US job gains are set to pick up in June, as the world’s largest economy continues to heal from the Covid-19 shock and hiring catches up with the unrelenting demand for workers.
According to a consensus forecast compiled by Bloomberg, employers across the country are expected to have added 720,000 positions in June, exceeding the 559,000 gains posted in May, which fell short of expectations. The unemployment rate is predicted to edge lower as well, to 5.6 per cent from 5.8 per cent the previous month.
The data, which will be released by the Bureau of Labor Statistics at 8.30am US eastern daylight time on Friday, comes at a critical juncture for the American economy.
Easing lockdown measures and generous government stimulus programmes have fuelled a robust rebound in economic growth this year. US consumer prices have in turn surged as supply chain constraints have hampered some businesses’ ability to meet red-hot consumer demand.
Crippling labour shortages have also hamstrung employers, as childcare constraints and fears about catching Covid dissuade people from returning to the workforce. Some businesses blame unemployment benefits for holding up the jobs recovery, prompting several Republican-leaning US states to slash aid.

* **RECORDS SHOWN**
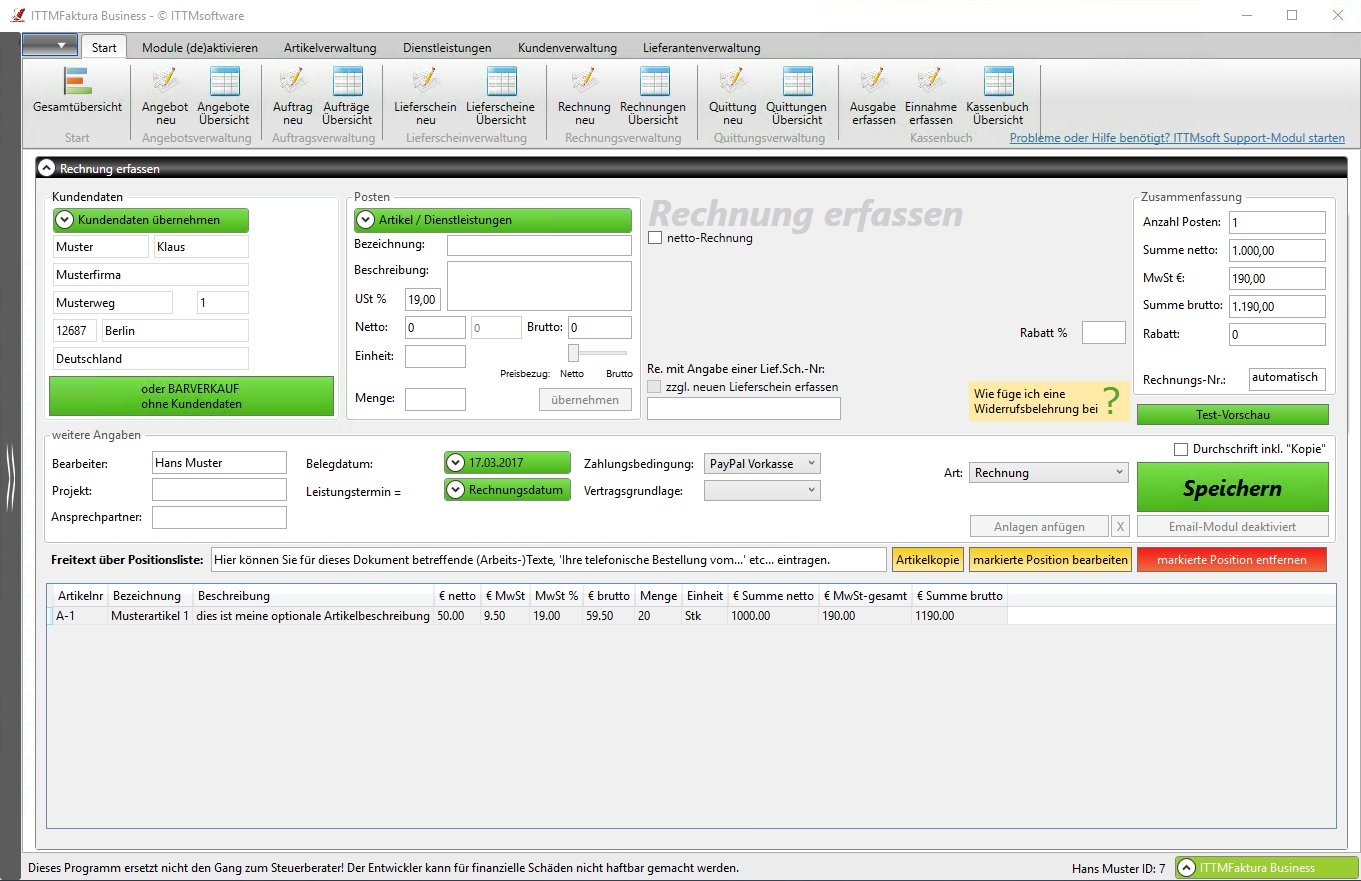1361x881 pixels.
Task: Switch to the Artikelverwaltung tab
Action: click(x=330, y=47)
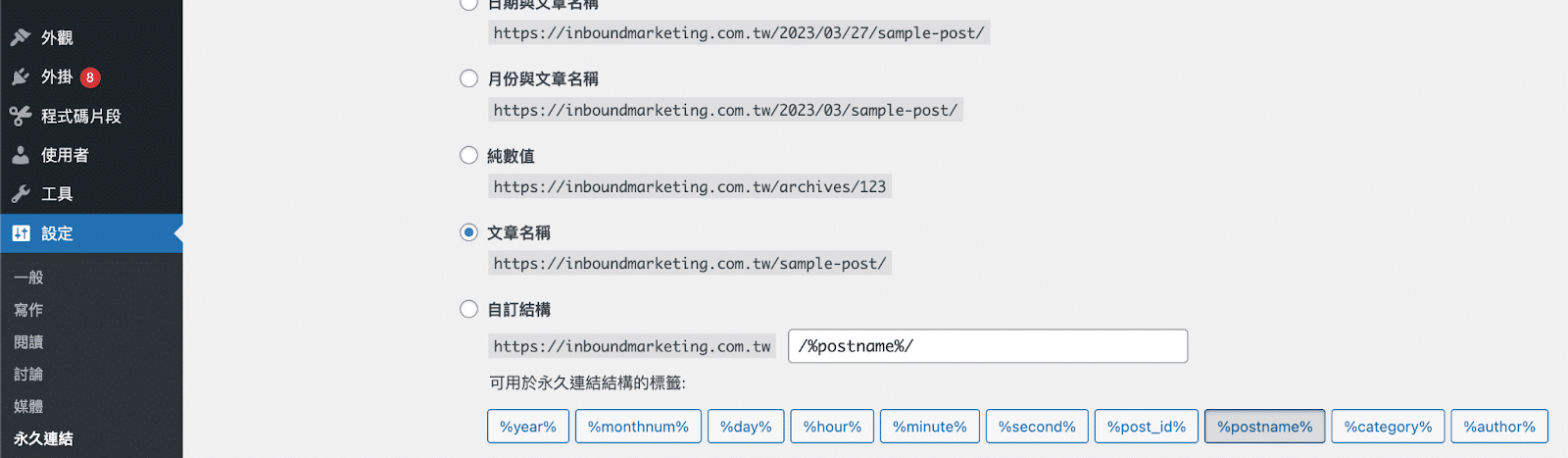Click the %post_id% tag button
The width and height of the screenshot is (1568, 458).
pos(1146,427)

* **WORK TO BE COMPLETED**
Print the full article on the expected US job gains for June word for word. The rows have no connection to the article on the expected US job gains for June.

* **EXPECTED ANSWER**
US job gains are set to pick up in June, as the world’s largest economy continues to heal from the Covid-19 shock and hiring catches up with the unrelenting demand for workers.
According to a consensus forecast compiled by Bloomberg, employers across the country are expected to have added 720,000 positions in June, exceeding the 559,000 gains posted in May, which fell short of expectations. The unemployment rate is predicted to edge lower as well, to 5.6 per cent from 5.8 per cent the previous month.
The data, which will be released by the Bureau of Labor Statistics at 8.30am US eastern daylight time on Friday, comes at a critical juncture for the American economy.
Easing lockdown measures and generous government stimulus programmes have fuelled a robust rebound in economic growth this year. US consumer prices have in turn surged as supply chain constraints have hampered some businesses’ ability to meet red-hot consumer demand.
Crippling labour shortages have also hamstrung employers, as childcare constraints and fears about catching Covid dissuade people from returning to the workforce. Some businesses blame unemployment benefits for holding up the jobs recovery, prompting several Republican-leaning US states to slash aid.